■ Testo del documento
+===+
Nonostante ciò, il deficit operativo ha superato nel 2023 i 90 milioni di dollari, con l’ulteriore grattacapo del fondo pensioni in squilibrio. Il Papa ha insistito affinché gli enti in attivo supportassero quelli in perdita, promuovendo una logica di corresponsabilità tra le istituzioni vaticane.

Ior, la banca vaticana durante Francesco: trasparenza e utili record

Nel 2023 lo Ior, la controversa “banca del Papa” che per anni ha fatto parlare di sé per scandali e opacità, ha chiuso l’anno con un utile netto di 30,6 milioni di euro. Un risultato solido, frutto di operazioni tradizionali ma prudenti: interessi su prestiti e obbligazioni, commissioni sui servizi bancari, niente speculazioni rischiose.

Ma non è solo questione di profitto. L’istituto ha anche rafforzato il suo cuscinetto di sicurezza patrimoniale, migliorando il cosiddetto “coefficiente Tier 1”, una misura internazionale che dice quanto una banca è in grado di resistere agli shock. E nel frattempo ha visto crescere i fondi affidati dai clienti (soprattutto congregazioni religiose, diocesi, enti caritativi) fino a 5,4 miliardi di euro. Segno che, nonostante il passato burrascoso, lo Ior oggi è percepito come affidabile.
+===+
■ Estratto della fonte
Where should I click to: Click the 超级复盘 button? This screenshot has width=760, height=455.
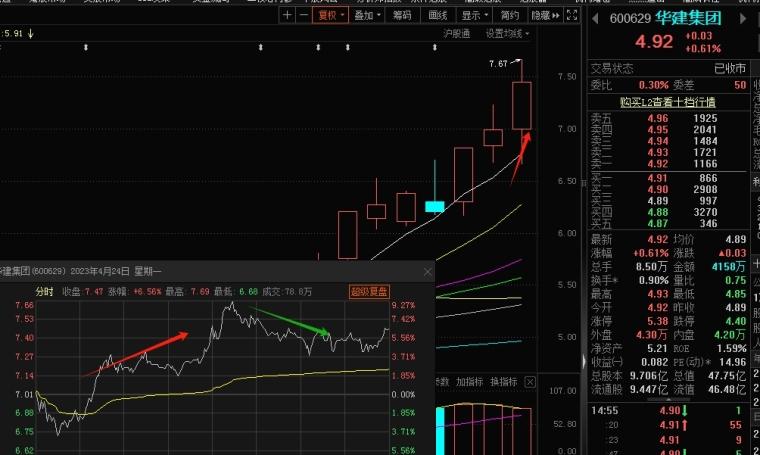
+===+
■ Consegna
Nel testo sullo Ior, con quale utile netto l'istituto ha chiuso il 2023?

■ Soluzione scritta
Con un utile netto di 30,6 milioni di euro.